> Selected excerpt
At length on the 25th of February the Lords exonerated York from his duties as Protector; soon after which, if not on the same day, Parliament must have been dissolved.[168.2] Again discharged. An Act of Resumption, rendered necessary by the state of the revenue, was the principal fruit of its deliberations.[168.3] The finances of the kingdom were placed, if not in a sound, at least in a more hopeful condition than before; and Parliament and the Protector were both dismissed, without, apparently, the slightest provision being made for the future conduct of affairs. Government, in fact, seems almost to have fallen into abeyance. There is a most striking blank in the records of the Privy Council from the end of January 1456 to the end of November 1457. That some councils were held during this period we know from other evidences;[168.4] but with the exception of one single occasion, when it was necessary to [169] issue a commission for the trial of insurgents in Kent,[169.1] there is not a single record left to tell us what was done at them.
Yet the machine of state still moved, no one could tell exactly how. Acts were done in the king’s name if not really and truly by the king, and by the sheer necessity of the case York appears to have had the ordering of all things. But his authority hung by a thread. His acts were without the slightest legal validity except in so far as they might be considered as having the sanction of the king; and in whatever way that sanction may or may not have been expressed, there was no security that it would not afterwards be withdrawn and disavowed.

> Short task 1
Print the passage on York's protectorate from "Yet the machine" up to and including "withdrawn and disavowed.".
> Short task 2
In the passage on York's protectorate, on what date did the Lords exonerate York from his duties as Protector?
> Short task 3
List every calendar date or point in time given by month in the passage on York's protectorate.
Answer using only the passage on York's protectorate.

Word and element location data
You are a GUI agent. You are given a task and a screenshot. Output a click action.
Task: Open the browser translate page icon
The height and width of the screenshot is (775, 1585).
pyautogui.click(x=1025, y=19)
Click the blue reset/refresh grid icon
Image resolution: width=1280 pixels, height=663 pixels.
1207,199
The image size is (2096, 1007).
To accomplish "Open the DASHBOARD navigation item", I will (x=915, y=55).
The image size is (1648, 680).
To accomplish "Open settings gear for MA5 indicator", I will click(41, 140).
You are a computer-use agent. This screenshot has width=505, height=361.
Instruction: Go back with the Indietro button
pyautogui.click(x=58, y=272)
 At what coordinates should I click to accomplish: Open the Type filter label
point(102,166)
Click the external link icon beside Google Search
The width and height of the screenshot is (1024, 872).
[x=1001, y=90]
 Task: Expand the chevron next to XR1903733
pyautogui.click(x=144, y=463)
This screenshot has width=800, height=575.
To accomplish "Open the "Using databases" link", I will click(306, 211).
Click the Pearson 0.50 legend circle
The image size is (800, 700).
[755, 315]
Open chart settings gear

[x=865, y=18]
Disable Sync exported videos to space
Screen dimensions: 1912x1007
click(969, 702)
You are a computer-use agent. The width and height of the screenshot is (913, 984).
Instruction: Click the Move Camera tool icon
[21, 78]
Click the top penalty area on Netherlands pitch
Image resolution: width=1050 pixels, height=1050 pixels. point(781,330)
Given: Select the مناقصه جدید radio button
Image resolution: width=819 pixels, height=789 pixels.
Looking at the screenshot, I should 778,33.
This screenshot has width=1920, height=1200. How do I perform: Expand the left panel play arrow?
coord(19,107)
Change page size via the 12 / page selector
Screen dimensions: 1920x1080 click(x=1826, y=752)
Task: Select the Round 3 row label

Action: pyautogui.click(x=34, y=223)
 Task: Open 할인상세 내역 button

> Full answer 1
Yet the machine of state still moved, no one could tell exactly how. Acts were done in the king’s name if not really and truly by the king, and by the sheer necessity of the case York appears to have had the ordering of all things. But his authority hung by a thread. His acts were without the slightest legal validity except in so far as they might be considered as having the sanction of the king; and in whatever way that sanction may or may not have been expressed, there was no security that it would not afterwards be withdrawn and disavowed.

> Full answer 2
The 25th of February.

> Full answer 3
- the 25th of February
- the end of January 1456
- the end of November 1457